Eleştirel/felsefi düşünce biçimiyle Türkiye’deki düşünce iklimini nasıl değerlendirirsiniz?

Bilhassa 1990’lardan itibaren felsefe alanında çok kitap çevirisi yapıldı. Bunları okuyanlar ve yeni nesiller eskisine nazaran yabancı dillerle ve bilhassa İngilizceyle çok haşır neşirler. Okuyorlar ve yurtdışında okumaya gidenlerin sayısında, 1970’lerin ikinci yarısında olduğu gibi yine artış izlenmekte bugün. Türkiye ne zaman zor durumlara girerse, bir o kadar gençler de ülkeden uzaklaşmayı tercih etmekteler haklı olarak. Ama 2000-2014 arasındaki gençler Türkiye’yi tercih etmeye başlamışlardı. Ne yazık ki bu güzel dönem arkada kaldı. Belki yine güzel günleri görebiliriz bir gün!

Toplum içerisinde ötekileştirme pratikleri ve bunların giderek neredeyse kurumsallaşması bağlamında Avrupa deneyimi ile Türkiye deneyimini karşılaştıracak olursanız... Her köşeden başka bir “delilik gemisi”nin uç verdiği bir coğrafyadan bahsedebilir miyiz sizce?

Evet, her yerde “büyük dışlama” hareketleri baş göstermekte bugün. Sadece akıl hastaları değil, başkaları, etnik gruplar, bazı eski hâkim gruplar da dışlanma pratiklerini yaşamaktalar. Bugün Türkiye’de anketlere bakıldığında psikolojik olarak “düşük seviyeli” insanların sayısı toplumun yüzde 67’si olarak ileri sürülmekte Bekir Ağırdır’ın analizlerinde. Umutsuzluk ve dışlanma pratikleri birlikte işlemekteler. Güvensizlik duygusu ve güvenlik üzerine kurulu sağcı bir söylem dışlamayı yükselten bir siyasetin içinden geçmektedir. Dışlanma pratikleri sadece Türkiye’de değil ama; Avrupa’da da bu tip bir eğilim var. Mülteciler sorunu çok zorluyor bu vaziyeti. Çok-kültürlülük içinde gelişen bir beraber yaşama söylemini geride bırakan bir pratik yükseltilmekte. Aşırı sağcı ve milliyetçi (hatta bazen Nazi yanlısı bile olabilen) partilere ve onların savunduğu kültüre ve milli değerlere yaslanarak güvenlik üzerine bir politika yürütüyorlar; bu dışlamanın parçası bugün.

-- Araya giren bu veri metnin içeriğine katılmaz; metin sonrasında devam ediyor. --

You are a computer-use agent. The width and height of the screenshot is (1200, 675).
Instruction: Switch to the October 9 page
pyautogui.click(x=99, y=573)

Foucault’nun bu çalışmadaki temel katkısı bir vaka analizi üzerinden sistematik bir çözümlemeyi ortaya koyması. Sizin çalışmanız da bunun bugünden bir okunmasını sunuyor.

Daha evvel sanırım pek kimsenin bu şekilde bakmadığı bir Foucault okuması yaptım. Foucault için tarih, arkeoloji ve jeneoloji yaptığını yazan çok insan çıktı. Bunu Foucault da zaman zaman dile getirdi çünkü. Ama hemen hemen her araştırmasında mikro vaka analizi üzerinden gelişen bir yöntemi var. O nedenle “vaka analizcisi” olarak baktım Foucault’nun çalışmalarına. Bir anlamda benim baktığım yerden bir vaka analizi, mikro tarihi içermekte. Küçük yerde geniş sorular sormaktır. Benim bu ders ve kitapta yaptığım da biraz buna benzemekte o nedenle. Bir “bölüm”ü ele alarak genişletmek, yaymak bu mikro alanı… Tarihçi bir köyün veya bir kişinin üzerine odaklanmaktadır; ben ise bir bölümü bir mikro alan olarak seçtim. Dar ve küçük alan genişledikçe büyük alanlara doğru bir açılım sağlamaktadır. Kitapta da Brant’ın “Deliler Gemisi”nden başlayarak kozmik deliliğe, çocuk Haçlı seferlerine, Binyılcı isyan hareketlerine, Aziz Fransesco ve Hıristiyan tövbekârlığına ve de Aziz Yuhanna’nın Kıyamet kitabına kadar giden bir tarihi süreci ele almaktayım. Karanlıkta aranacak bir hakikatin peşinden giden Foucault’yu yeni alanlara taşımakta olduğum bir çalışma bu.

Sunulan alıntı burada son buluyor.